Exercise inputs.
===============

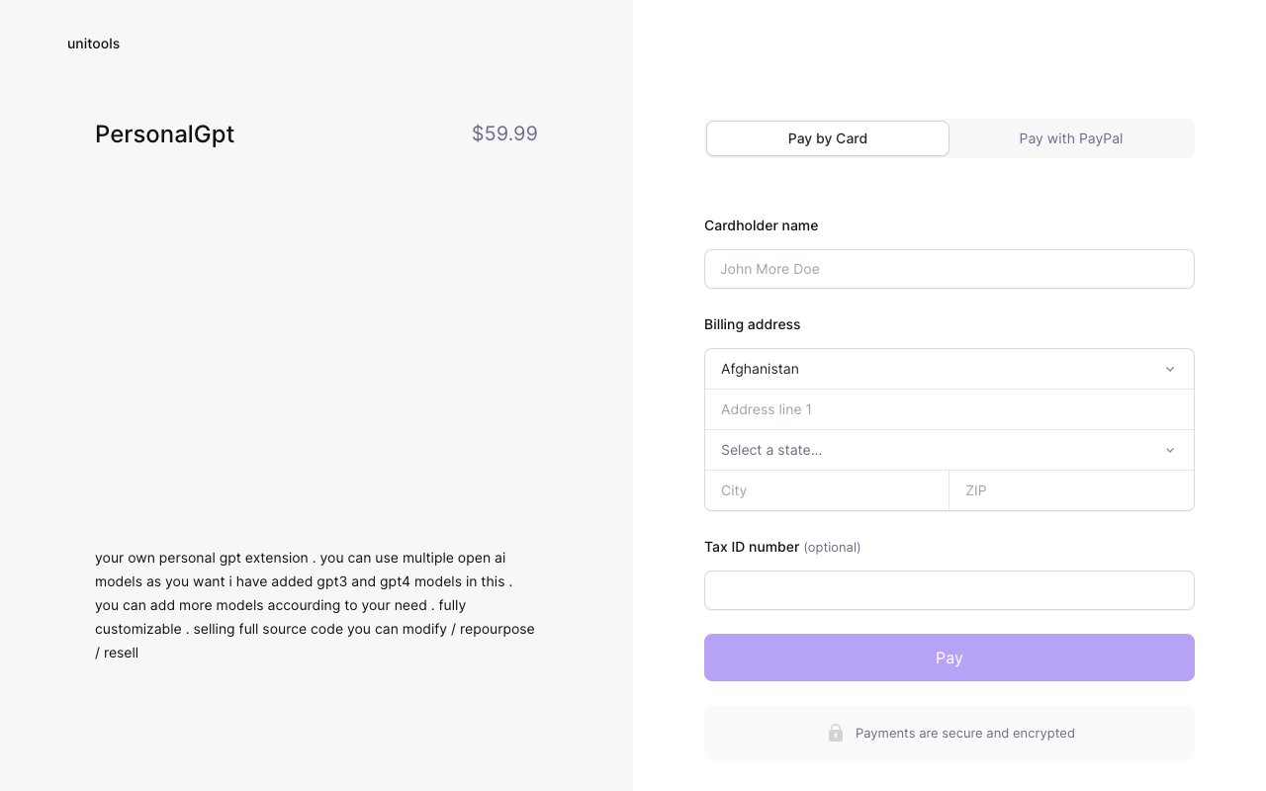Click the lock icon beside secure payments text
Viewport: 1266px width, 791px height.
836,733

===============

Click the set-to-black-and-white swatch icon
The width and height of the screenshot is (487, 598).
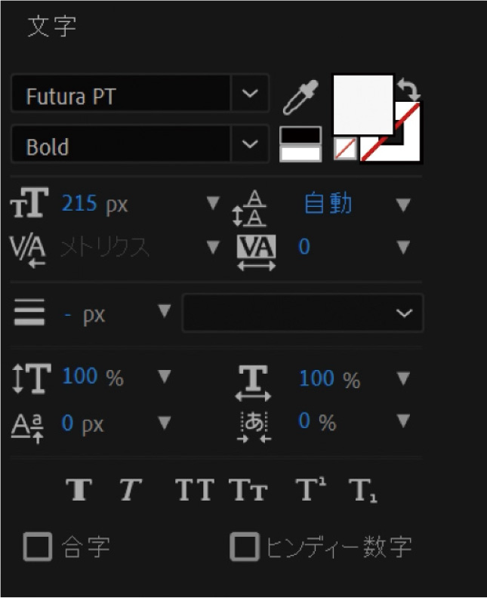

===============

What you need to do. Retype the items that begin with the line containing "Click the set-to-black-and-white swatch icon" and end with the line containing "The width and", including both of those lines.

Output below.
Click the set-to-black-and-white swatch icon
The width and height of the screenshot is (487, 598).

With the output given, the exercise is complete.